Remembering Our Alumni: Dr. Robert K. Josephson

It is with great sadness that we inform you of the passing of our esteemed colleague Dr. Robert K. Josephson following a three-month battle with lymphoma. Dr. Josephson was an Emeritus Professor in the Departments of Neurobiology and Behavior and Ecology and Evolutionary Biology at UCI, and was a beloved and well respected colleague.

Professor Josephson received his Ph.D. in Zoology from UCLA in 1960. Prior to moving to UCI, he worked as an Assistant Professor at the University of Minnesota and Case Western Reserve University. He arrived at UCI in 1971, joining the Departments of Psychobiology (now Neurobiology and Behavior) and Developmental and Cell Biology. He would later transfer to the Department of Ecology and Evolutionary Biology in 1989. As a faculty member in the Ayala School, Professor Josephson held a number of positions during his career, including serving as the Chair of the Department of Psychobiology from 1981 to 1984. Professor Josephson was also dedicated to volunteering his time to both the university and community at large, and served on numerous university committees, national committees, and editorial boards.

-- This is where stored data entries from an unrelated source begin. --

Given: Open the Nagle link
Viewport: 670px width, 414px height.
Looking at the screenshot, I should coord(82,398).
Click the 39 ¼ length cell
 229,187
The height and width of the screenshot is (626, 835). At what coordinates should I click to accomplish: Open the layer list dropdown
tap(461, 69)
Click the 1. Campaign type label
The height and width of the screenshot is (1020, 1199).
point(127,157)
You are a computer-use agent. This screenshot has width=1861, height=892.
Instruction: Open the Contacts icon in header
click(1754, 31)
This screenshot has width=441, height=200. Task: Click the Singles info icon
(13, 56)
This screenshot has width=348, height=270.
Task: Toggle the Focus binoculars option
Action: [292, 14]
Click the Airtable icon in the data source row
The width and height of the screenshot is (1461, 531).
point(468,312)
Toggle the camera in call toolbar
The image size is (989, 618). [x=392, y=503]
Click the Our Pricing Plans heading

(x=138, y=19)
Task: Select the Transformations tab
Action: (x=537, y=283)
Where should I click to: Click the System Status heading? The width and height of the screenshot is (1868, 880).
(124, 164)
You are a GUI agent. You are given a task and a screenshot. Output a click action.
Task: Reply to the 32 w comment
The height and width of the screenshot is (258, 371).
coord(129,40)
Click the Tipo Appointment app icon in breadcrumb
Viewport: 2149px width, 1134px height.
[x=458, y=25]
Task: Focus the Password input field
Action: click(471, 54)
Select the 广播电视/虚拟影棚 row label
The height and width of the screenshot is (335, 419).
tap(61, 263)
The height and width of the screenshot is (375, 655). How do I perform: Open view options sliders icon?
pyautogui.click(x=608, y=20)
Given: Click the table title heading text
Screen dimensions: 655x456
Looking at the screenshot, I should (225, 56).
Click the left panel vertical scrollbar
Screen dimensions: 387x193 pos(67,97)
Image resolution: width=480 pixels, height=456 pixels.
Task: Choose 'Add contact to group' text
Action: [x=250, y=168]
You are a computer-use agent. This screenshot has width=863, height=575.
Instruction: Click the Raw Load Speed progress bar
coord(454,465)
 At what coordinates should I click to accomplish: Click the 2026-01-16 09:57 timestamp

His research centered on understanding the neural control of muscle contraction. More specifically, Professor Josephson was interested in how muscle contraction worked, as well as the neurotrophic control of muscle properties. He was a pioneer in the use of computers to model animal behavioral responses. He worked with a variety of experimental models, including insects and primitive metazoan animals, and was a key member of a tremendously influential research group at the Ayala School in the late 60’s and 70’s that worked on the hydra marine animal. During part of his early career, Professor Josephson worked on the neurophysiology of the hydra, and together with his colleagues, established the framework for modern hydra biology. Their work helped to provide innovative solutions to some of society’s most daunting medical challenges, and the body of Professor Josephson work includes over 90 research articles.

Professor Josephson retired on from UCI in 2005 after a long and successful research career. He was a dedicated instructor and mentor, compassionate and committed to the success of the students and junior researchers under his guidance.

Professor Josephson was an enthusiastic boater/sailor, biker, fisherman, seafood chef, community supporter, and homeowner. He was also an active member of the Marine Biological Laboratory and the Woods Hole Community, both of which were a significant part of his life. He is survived by his wife Trudy, and three children, Beth, Sue and Eric, and seven grandchildren from his first wife, Ginny.